_Aim of the exercise:_ Here is a block of records. Copy every line in it that includes "agent".

*** Opening of Recorded information ***

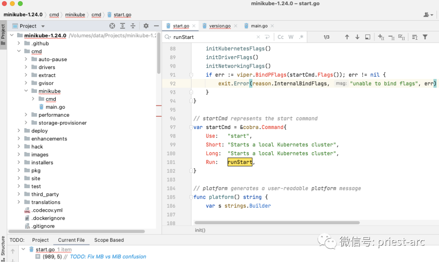Go to previous search occurrence arrow
This screenshot has width=439, height=262.
point(347,37)
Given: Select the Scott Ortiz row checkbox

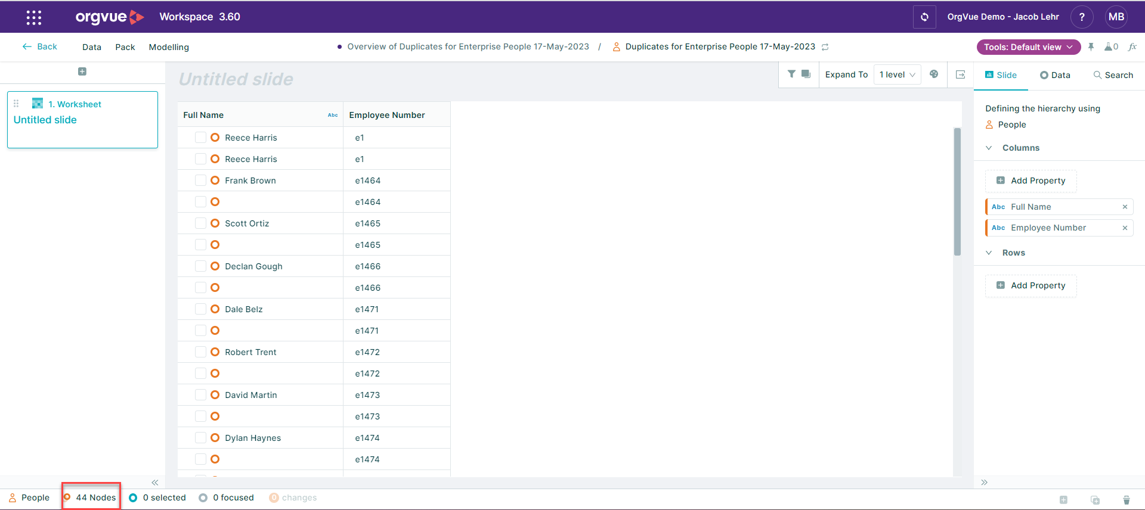Looking at the screenshot, I should (200, 223).

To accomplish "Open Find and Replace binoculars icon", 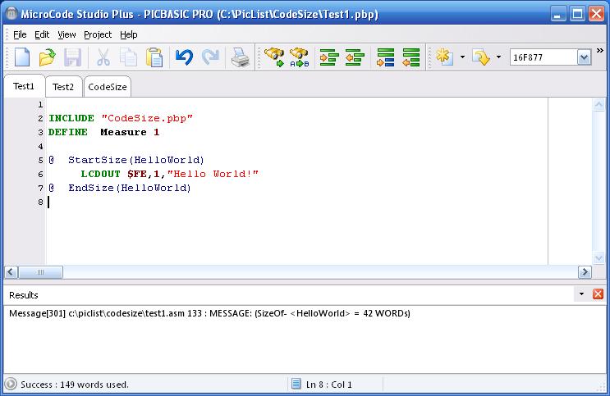I will [300, 57].
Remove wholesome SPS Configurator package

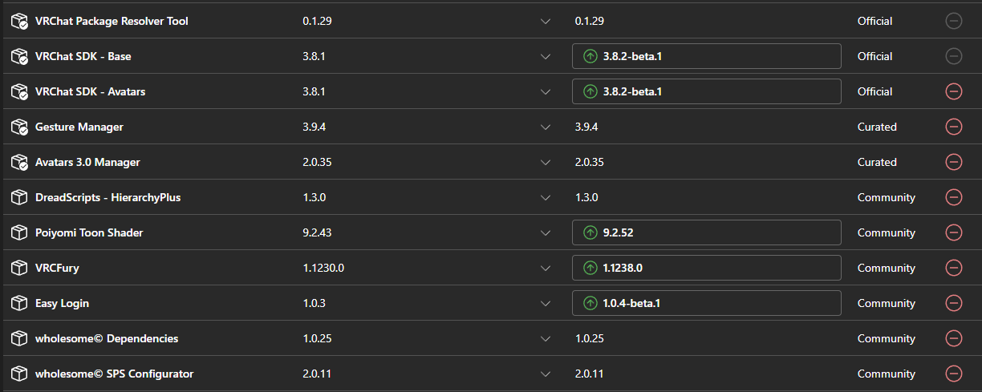(x=954, y=374)
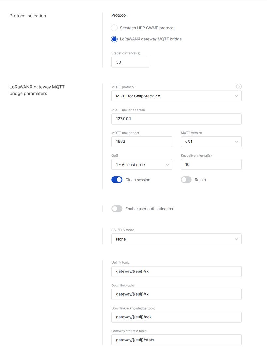Viewport: 267px width, 352px height.
Task: Open the MQTT protocol help tooltip
Action: coord(239,86)
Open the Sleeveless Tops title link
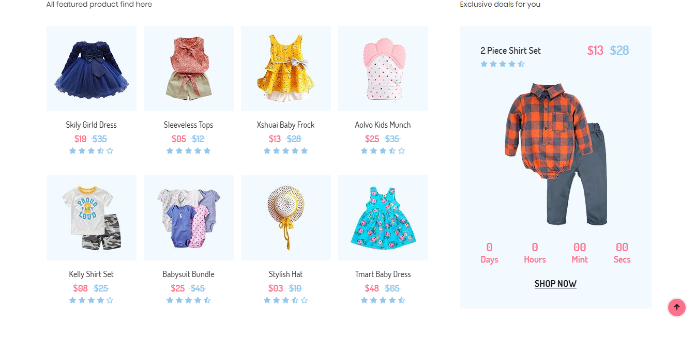 coord(189,125)
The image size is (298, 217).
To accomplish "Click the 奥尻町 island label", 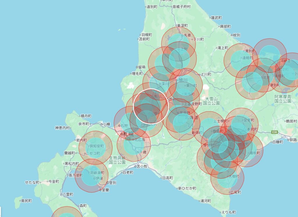I will [26, 201].
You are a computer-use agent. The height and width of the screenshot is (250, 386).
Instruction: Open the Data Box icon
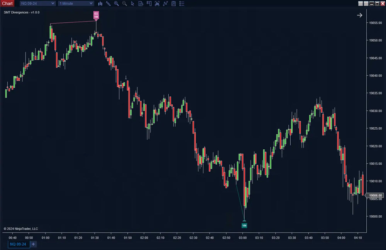tap(141, 3)
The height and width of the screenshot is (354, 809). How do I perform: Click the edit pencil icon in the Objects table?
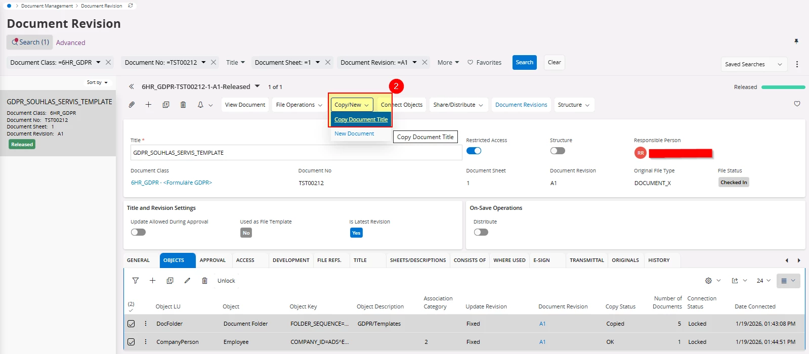pyautogui.click(x=187, y=281)
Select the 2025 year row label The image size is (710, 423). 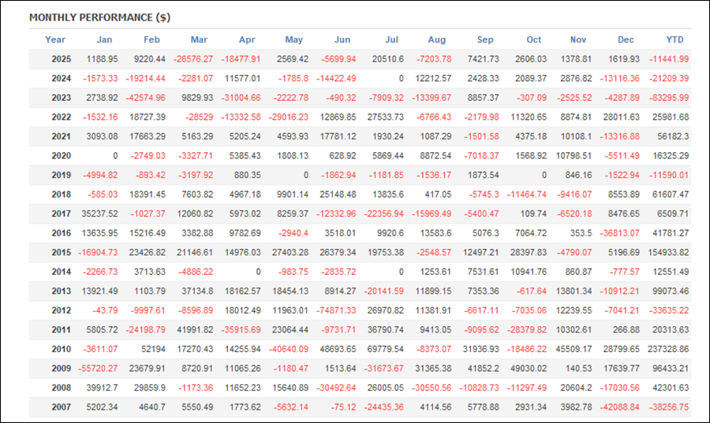(x=61, y=59)
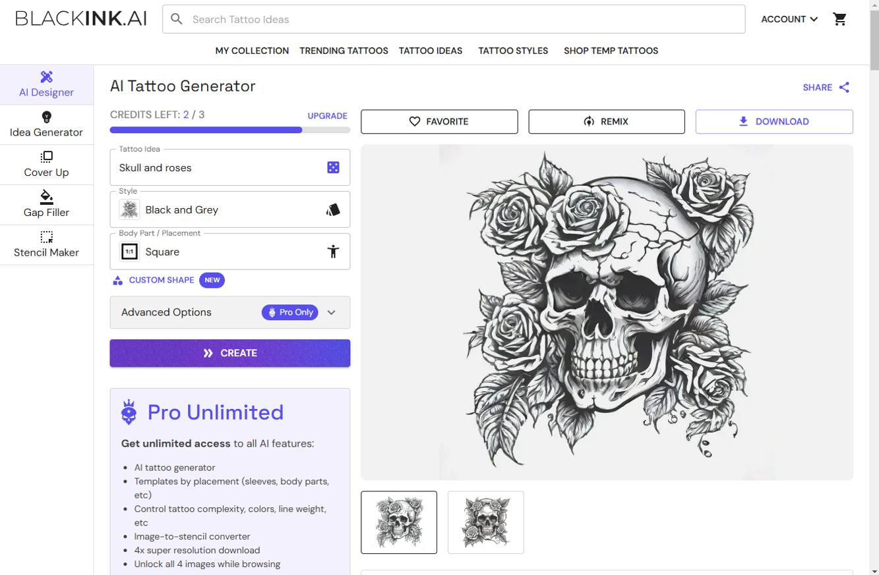Select the second tattoo variation thumbnail
The height and width of the screenshot is (575, 879).
485,522
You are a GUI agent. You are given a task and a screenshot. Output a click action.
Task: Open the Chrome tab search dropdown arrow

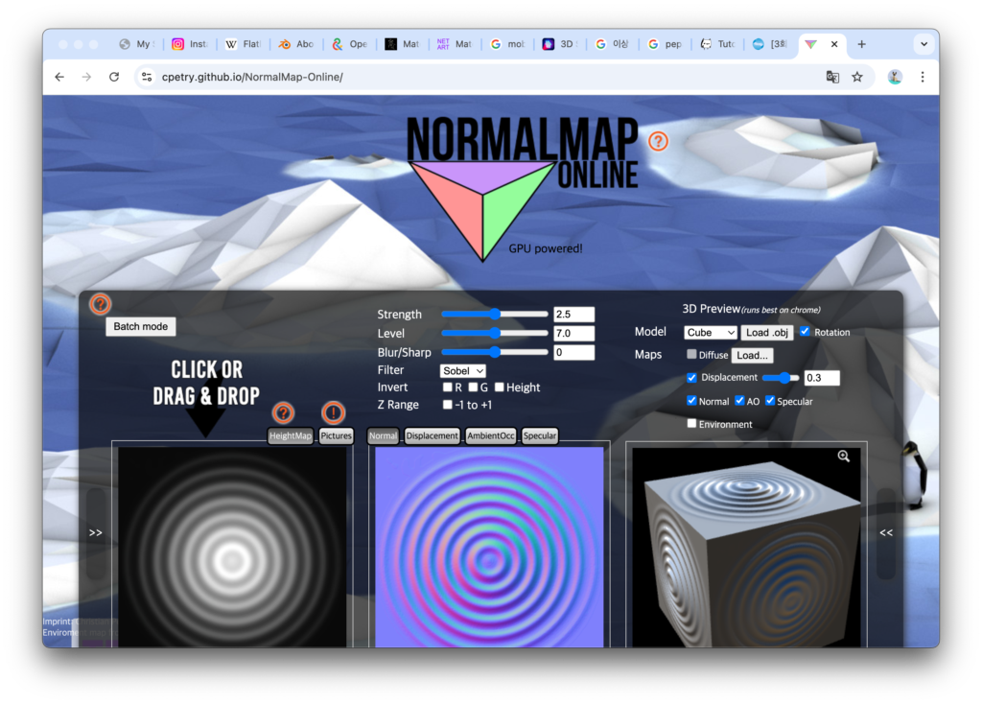[924, 44]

*** Close of Recorded information ***

_Solution:_
You are a computer-use agent. The height and width of the screenshot is (250, 386).
You are a GUI agent. You are given a task and a screenshot. Output a click action.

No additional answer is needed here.